For me, the most important requirement of the photo is a good range of lights, shades and shadows - the tones. The artist depends on the shadows for information on the form of a subject . So a portrait shot with a good range of dark, light and mid-tones gives a real sense of 3 dimension and drama and makes for a much more interesting piece of art. A good light source is important, when light falls on the subject we can see the form emerging.
Pic 1 Pic 2
In the pictures above the apple in pic 1 was taken in natural light coming from the side to eccentuate the form. The other in pic 2 was taken in the same position but using a flash. See how the flash bleaches out the tone and shadows making it look flatter . This is what I try to avoid if possible.
When photographing portraits the light source should not be front on but coming from the side of the face so that it illumintes one side of the face and a little of the other side too (see pic 3 above). Ideally the flash should be turned off as it flattens the object.
The shot above was taken with natural light and coming from the left and hitting the side of the face. This eccentuates the contrast and gives it a full range of tones creating more drama and atmosphere.
I find that a full face pose taken from front-on or a three quarter view works best. This is when the model makes a half turn to the left or the right making visible to the viewer three quarters of the models face.
Here are some pointers for good portrait photos:
Ideally the photo would be taken indoors as its easier to control the lighting
Turn the flash off- it makes a face look flat and lifeless.

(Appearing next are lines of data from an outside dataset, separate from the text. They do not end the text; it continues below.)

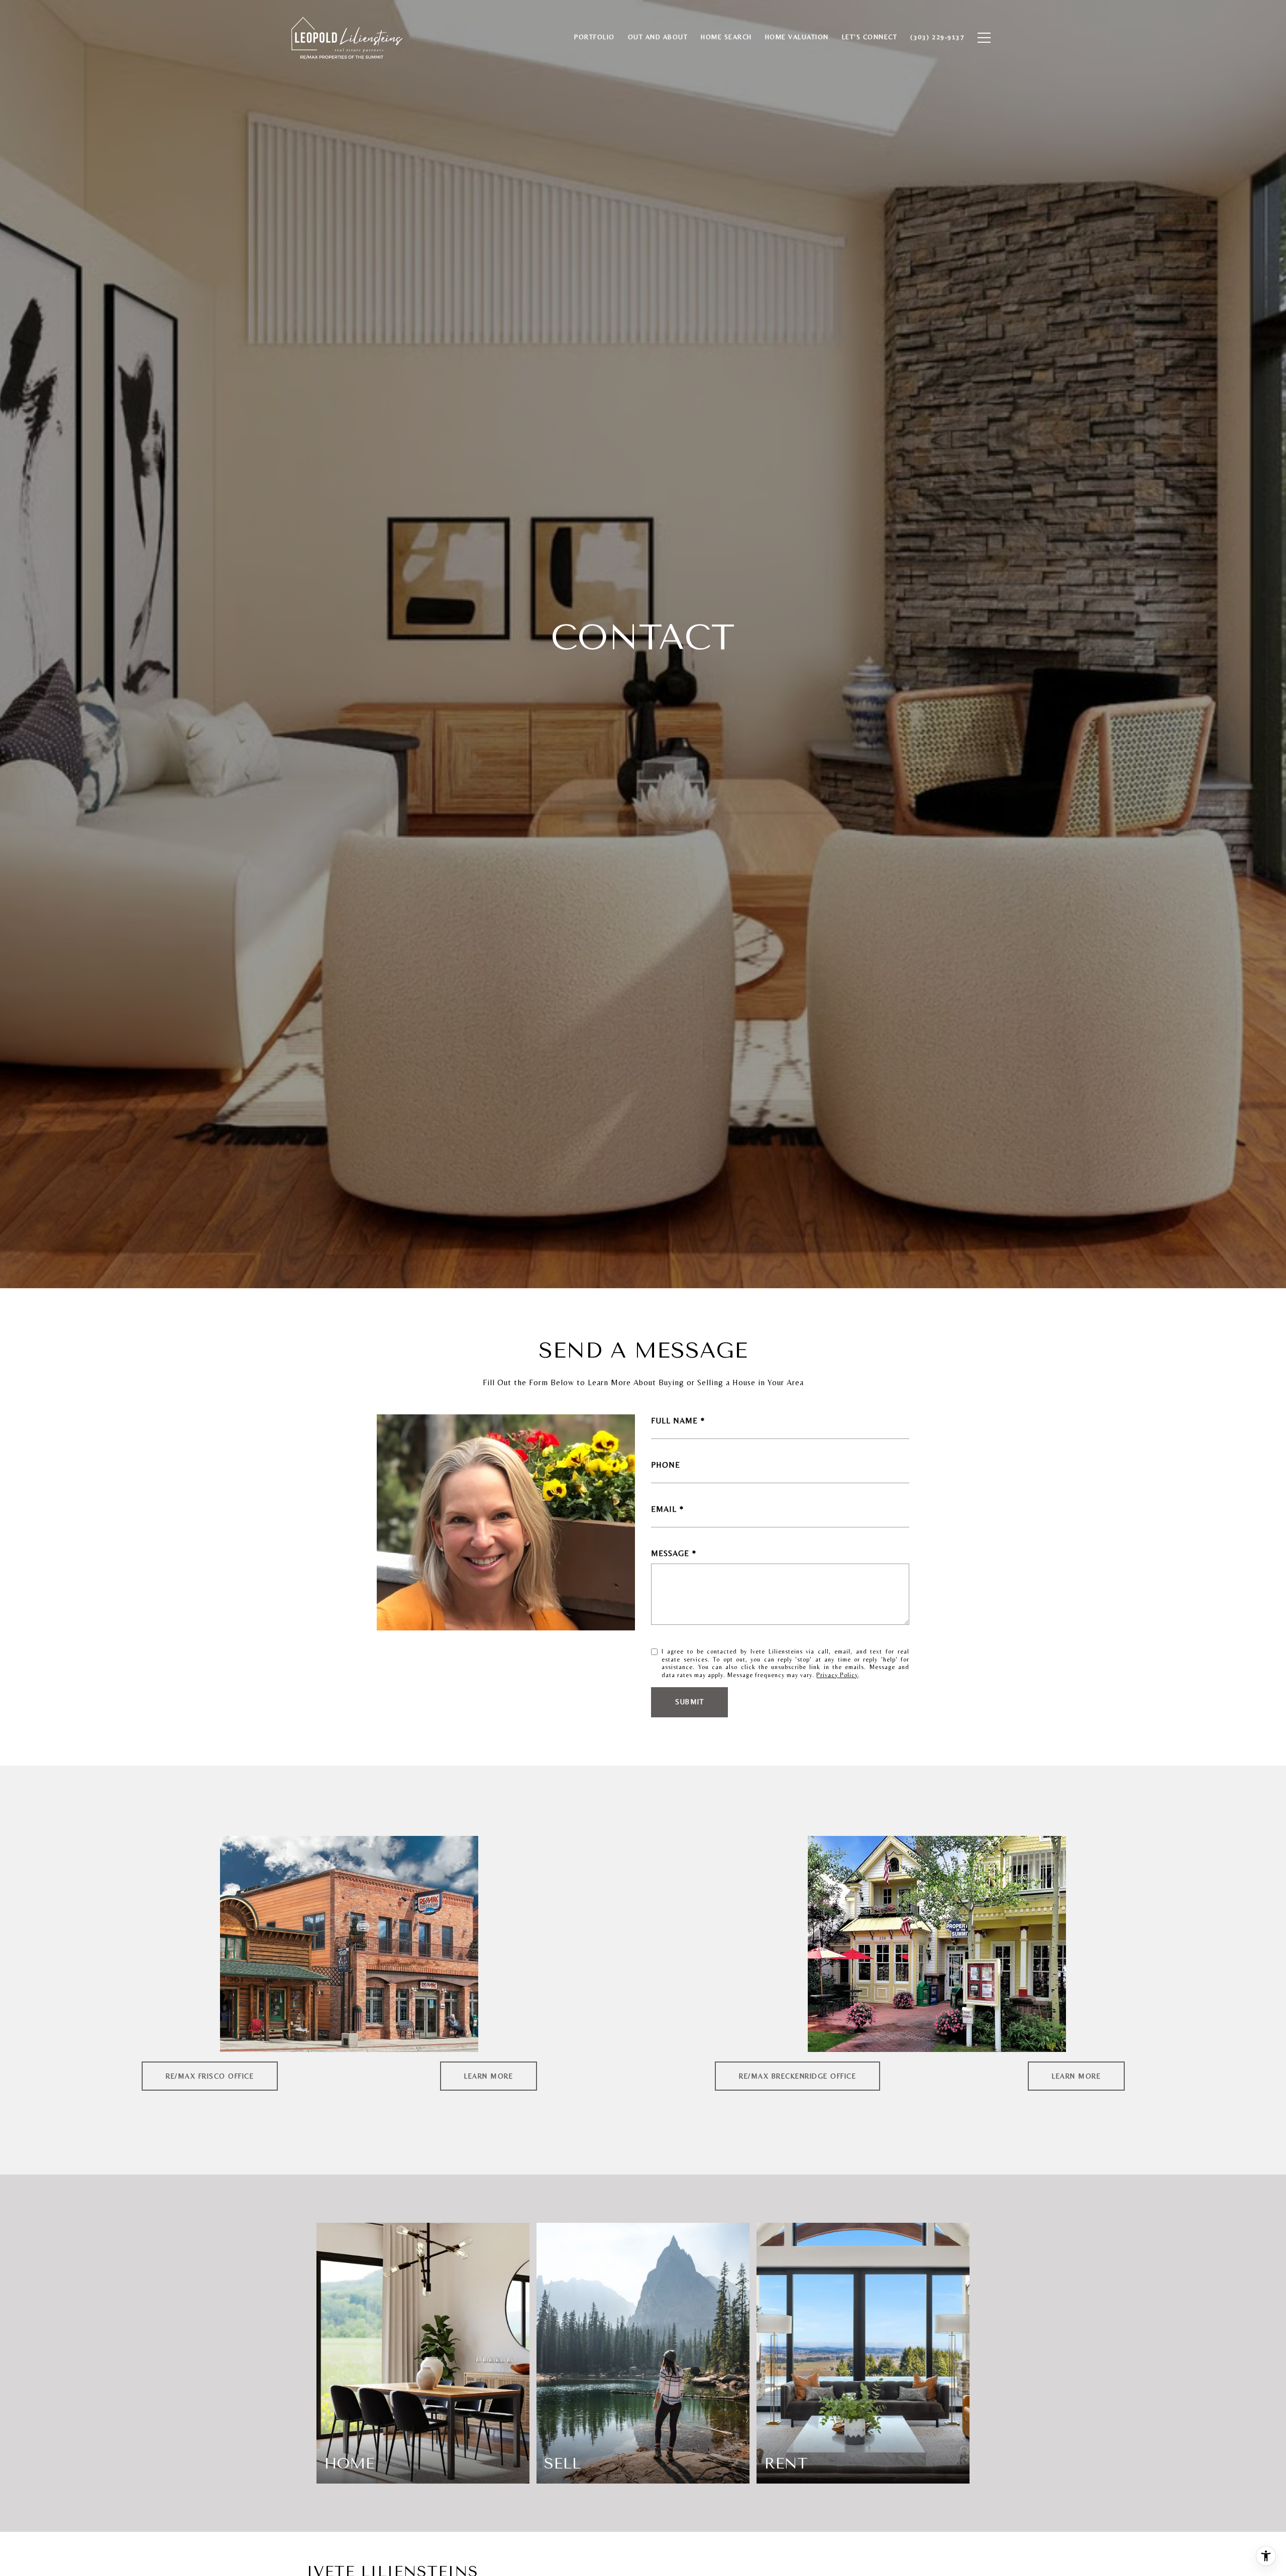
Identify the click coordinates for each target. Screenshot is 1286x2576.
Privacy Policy (837, 1675)
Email (664, 1509)
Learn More (488, 2076)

Find a light source, ideally a window in daylight or a spot light or lamp if its dark.
Have the subject about 3 feet away from the light source (window) if its too close the detail will be bleached out.
Position the subject so the light is hitting the head slightly off centre and to the side of the face. Ideally the whole side of the face will be illuminated with a little triangle of light hitting the opposite cheek as well.
Try to avoid a black or dark back drop as it can suck all the range of tones away from the face. A neutral background is best.
With young kids and babies it helps to have a third person over your shoulder engaging with them- an animated expression is much more appealing than a fixed grin or just staring at a tv screen.
If using a phone camera hold it about 3-4 feet away from the subject (if your'e too close it distorts the features).
When you commission a painting or drawing it is precious and will last forever, so its worth getting the best quality photo that will produce the best possible end result. Get the photo right and the painting will sing....Happy snapping!